**Excerpted data:**
^^^^
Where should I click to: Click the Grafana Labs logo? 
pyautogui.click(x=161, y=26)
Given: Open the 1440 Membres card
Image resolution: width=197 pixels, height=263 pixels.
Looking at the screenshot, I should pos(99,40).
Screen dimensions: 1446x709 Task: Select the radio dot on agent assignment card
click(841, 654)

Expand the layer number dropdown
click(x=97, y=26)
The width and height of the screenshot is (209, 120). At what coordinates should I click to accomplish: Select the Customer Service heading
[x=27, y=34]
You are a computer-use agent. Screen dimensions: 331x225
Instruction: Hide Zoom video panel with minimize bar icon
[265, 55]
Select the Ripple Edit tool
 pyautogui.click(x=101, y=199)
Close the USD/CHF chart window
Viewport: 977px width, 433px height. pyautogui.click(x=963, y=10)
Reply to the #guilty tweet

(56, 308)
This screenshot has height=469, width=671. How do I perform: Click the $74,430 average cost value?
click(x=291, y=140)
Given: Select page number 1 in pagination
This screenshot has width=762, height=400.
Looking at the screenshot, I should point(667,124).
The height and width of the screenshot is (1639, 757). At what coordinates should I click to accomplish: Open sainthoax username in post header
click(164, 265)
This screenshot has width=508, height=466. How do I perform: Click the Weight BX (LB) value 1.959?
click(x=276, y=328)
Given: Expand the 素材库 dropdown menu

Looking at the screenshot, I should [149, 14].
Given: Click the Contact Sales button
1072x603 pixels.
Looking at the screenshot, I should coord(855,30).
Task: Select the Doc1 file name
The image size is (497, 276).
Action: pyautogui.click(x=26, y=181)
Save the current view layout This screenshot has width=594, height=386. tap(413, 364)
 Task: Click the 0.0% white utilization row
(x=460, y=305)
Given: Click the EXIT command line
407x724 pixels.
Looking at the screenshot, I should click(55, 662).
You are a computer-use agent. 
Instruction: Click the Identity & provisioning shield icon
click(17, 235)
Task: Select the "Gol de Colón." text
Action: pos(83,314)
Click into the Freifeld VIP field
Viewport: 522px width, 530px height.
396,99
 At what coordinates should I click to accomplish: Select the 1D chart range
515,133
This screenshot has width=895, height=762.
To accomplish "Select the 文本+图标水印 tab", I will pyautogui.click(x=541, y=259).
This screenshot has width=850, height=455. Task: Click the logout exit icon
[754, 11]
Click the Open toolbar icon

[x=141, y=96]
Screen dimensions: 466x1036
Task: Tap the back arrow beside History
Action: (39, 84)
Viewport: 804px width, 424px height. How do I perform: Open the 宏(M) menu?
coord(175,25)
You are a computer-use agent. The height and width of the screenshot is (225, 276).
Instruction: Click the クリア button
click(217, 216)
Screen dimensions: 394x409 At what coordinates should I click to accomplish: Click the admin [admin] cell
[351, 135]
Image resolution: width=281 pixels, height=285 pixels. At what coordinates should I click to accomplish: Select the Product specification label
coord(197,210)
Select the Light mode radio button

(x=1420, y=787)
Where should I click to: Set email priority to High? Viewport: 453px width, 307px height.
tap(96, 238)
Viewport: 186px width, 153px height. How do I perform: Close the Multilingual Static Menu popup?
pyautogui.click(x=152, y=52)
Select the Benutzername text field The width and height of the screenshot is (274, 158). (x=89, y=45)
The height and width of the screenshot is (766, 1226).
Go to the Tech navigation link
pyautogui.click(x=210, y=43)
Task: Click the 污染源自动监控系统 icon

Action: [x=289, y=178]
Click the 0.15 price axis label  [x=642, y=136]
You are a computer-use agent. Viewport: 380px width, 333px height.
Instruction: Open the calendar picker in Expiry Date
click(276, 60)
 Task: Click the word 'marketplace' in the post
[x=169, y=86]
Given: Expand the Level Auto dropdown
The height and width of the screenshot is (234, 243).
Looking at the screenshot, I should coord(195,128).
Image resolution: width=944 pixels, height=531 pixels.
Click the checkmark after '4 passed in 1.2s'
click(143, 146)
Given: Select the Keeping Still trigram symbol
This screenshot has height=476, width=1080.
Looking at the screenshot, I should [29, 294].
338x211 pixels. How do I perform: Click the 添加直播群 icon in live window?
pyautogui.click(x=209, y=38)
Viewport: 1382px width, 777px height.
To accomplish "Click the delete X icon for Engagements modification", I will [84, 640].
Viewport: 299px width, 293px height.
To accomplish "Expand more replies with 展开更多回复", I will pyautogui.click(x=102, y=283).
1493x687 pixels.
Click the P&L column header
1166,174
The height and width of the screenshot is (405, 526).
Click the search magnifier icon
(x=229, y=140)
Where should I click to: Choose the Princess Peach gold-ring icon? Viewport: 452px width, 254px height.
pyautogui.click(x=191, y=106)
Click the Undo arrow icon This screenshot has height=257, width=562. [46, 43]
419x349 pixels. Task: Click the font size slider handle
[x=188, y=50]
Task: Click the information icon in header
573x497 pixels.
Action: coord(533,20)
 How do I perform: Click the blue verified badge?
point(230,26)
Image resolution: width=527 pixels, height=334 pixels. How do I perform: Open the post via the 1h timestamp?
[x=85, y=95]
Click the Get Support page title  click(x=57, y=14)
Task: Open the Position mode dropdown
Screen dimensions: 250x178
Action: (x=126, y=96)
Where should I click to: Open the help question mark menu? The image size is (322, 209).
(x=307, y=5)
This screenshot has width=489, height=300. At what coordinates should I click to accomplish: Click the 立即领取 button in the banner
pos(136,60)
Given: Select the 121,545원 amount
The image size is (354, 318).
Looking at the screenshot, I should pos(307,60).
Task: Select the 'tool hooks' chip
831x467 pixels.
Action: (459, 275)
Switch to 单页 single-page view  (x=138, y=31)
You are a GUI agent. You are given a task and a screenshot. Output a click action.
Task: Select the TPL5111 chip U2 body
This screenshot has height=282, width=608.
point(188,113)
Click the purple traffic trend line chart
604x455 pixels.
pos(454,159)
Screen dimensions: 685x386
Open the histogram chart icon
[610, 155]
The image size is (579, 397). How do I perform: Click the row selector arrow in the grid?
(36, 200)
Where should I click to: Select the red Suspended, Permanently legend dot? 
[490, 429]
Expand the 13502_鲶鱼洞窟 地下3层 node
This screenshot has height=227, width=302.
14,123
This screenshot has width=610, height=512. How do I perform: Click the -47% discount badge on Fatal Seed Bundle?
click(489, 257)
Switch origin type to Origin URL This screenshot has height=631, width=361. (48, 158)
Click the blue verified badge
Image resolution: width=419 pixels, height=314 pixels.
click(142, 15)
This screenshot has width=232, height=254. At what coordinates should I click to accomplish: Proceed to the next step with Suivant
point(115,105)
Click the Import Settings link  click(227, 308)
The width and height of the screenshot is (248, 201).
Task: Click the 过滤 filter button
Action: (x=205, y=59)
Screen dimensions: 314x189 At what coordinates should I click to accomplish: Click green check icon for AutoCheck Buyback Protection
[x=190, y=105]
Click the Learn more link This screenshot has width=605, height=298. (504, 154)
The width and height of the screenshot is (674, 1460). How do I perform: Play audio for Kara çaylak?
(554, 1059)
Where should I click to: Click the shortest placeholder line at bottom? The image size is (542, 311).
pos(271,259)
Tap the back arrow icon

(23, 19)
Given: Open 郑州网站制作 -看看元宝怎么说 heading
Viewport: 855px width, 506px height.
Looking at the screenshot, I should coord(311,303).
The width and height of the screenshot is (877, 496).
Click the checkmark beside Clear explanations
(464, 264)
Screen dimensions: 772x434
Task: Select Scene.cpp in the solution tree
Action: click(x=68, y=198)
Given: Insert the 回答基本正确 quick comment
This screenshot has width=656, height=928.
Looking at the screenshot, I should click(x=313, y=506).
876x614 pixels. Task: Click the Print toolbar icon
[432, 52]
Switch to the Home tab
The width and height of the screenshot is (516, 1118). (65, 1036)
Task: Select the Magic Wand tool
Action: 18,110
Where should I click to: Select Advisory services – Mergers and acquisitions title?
^^^^
What you retype should run from the first line of the entries above through the line containing "Task: Select the Doc1 file name", exactly and in full.

**Reply:**
Where should I click to: Click the Grafana Labs logo? 
pyautogui.click(x=161, y=26)
Given: Open the 1440 Membres card
Image resolution: width=197 pixels, height=263 pixels.
Looking at the screenshot, I should pos(99,40).
Screen dimensions: 1446x709 Task: Select the radio dot on agent assignment card
click(841, 654)

Expand the layer number dropdown
click(x=97, y=26)
The width and height of the screenshot is (209, 120). At what coordinates should I click to accomplish: Select the Customer Service heading
[x=27, y=34]
You are a computer-use agent. Screen dimensions: 331x225
Instruction: Hide Zoom video panel with minimize bar icon
[265, 55]
Select the Ripple Edit tool
 pyautogui.click(x=101, y=199)
Close the USD/CHF chart window
Viewport: 977px width, 433px height. pyautogui.click(x=963, y=10)
Reply to the #guilty tweet

(56, 308)
This screenshot has height=469, width=671. How do I perform: Click the $74,430 average cost value?
click(x=291, y=140)
Given: Select page number 1 in pagination
This screenshot has width=762, height=400.
Looking at the screenshot, I should point(667,124).
The height and width of the screenshot is (1639, 757). At what coordinates should I click to accomplish: Open sainthoax username in post header
click(164, 265)
This screenshot has width=508, height=466. How do I perform: Click the Weight BX (LB) value 1.959?
click(x=276, y=328)
Given: Expand the 素材库 dropdown menu

Looking at the screenshot, I should [149, 14].
Given: Click the Contact Sales button
1072x603 pixels.
Looking at the screenshot, I should coord(855,30).
Task: Select the Doc1 file name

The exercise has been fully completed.